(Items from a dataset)
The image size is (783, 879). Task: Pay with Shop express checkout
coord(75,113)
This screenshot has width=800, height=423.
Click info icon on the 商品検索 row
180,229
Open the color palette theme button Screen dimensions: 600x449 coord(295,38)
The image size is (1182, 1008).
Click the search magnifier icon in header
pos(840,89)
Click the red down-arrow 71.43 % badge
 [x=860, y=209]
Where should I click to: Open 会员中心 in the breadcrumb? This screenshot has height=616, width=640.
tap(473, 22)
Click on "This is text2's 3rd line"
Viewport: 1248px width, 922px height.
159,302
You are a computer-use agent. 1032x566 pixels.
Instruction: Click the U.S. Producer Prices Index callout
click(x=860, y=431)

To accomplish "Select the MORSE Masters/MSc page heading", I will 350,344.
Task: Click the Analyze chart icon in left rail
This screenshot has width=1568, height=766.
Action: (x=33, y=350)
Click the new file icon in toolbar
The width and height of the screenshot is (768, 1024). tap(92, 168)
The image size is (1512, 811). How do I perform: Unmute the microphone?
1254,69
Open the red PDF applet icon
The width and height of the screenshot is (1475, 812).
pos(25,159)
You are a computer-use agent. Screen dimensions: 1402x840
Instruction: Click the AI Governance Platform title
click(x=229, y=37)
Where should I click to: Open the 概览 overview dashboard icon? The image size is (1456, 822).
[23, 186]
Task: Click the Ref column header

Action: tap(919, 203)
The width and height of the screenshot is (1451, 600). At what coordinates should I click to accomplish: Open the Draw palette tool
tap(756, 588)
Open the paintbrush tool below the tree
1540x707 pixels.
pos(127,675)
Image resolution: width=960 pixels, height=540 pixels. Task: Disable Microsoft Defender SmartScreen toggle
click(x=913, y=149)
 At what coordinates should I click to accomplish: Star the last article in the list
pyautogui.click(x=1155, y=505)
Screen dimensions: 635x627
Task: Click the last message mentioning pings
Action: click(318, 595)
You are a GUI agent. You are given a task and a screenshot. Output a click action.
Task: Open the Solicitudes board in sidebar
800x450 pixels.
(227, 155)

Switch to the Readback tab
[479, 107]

**PROBLEM DETAILS**. Repeat the records without changes, beginning at the line containing "This screenshot has width=800, height=423." and continuing through the end of the records, with both ends included.

**PROBLEM SOLUTION**.
This screenshot has width=800, height=423.
Click info icon on the 商品検索 row
180,229
Open the color palette theme button Screen dimensions: 600x449 coord(295,38)
The image size is (1182, 1008).
Click the search magnifier icon in header
pos(840,89)
Click the red down-arrow 71.43 % badge
 [x=860, y=209]
Where should I click to: Open 会员中心 in the breadcrumb? This screenshot has height=616, width=640.
tap(473, 22)
Click on "This is text2's 3rd line"
Viewport: 1248px width, 922px height.
159,302
You are a computer-use agent. 1032x566 pixels.
Instruction: Click the U.S. Producer Prices Index callout
click(x=860, y=431)

To accomplish "Select the MORSE Masters/MSc page heading", I will 350,344.
Task: Click the Analyze chart icon in left rail
This screenshot has width=1568, height=766.
Action: (x=33, y=350)
Click the new file icon in toolbar
The width and height of the screenshot is (768, 1024). tap(92, 168)
The image size is (1512, 811). How do I perform: Unmute the microphone?
1254,69
Open the red PDF applet icon
The width and height of the screenshot is (1475, 812).
pos(25,159)
You are a computer-use agent. Screen dimensions: 1402x840
Instruction: Click the AI Governance Platform title
click(x=229, y=37)
Where should I click to: Open the 概览 overview dashboard icon? The image size is (1456, 822).
[23, 186]
Task: Click the Ref column header

Action: tap(919, 203)
The width and height of the screenshot is (1451, 600). At what coordinates should I click to accomplish: Open the Draw palette tool
tap(756, 588)
Open the paintbrush tool below the tree
1540x707 pixels.
pos(127,675)
Image resolution: width=960 pixels, height=540 pixels. Task: Disable Microsoft Defender SmartScreen toggle
click(x=913, y=149)
 At what coordinates should I click to accomplish: Star the last article in the list
pyautogui.click(x=1155, y=505)
Screen dimensions: 635x627
Task: Click the last message mentioning pings
Action: click(318, 595)
You are a GUI agent. You are given a task and a screenshot. Output a click action.
Task: Open the Solicitudes board in sidebar
800x450 pixels.
(227, 155)

Switch to the Readback tab
[479, 107]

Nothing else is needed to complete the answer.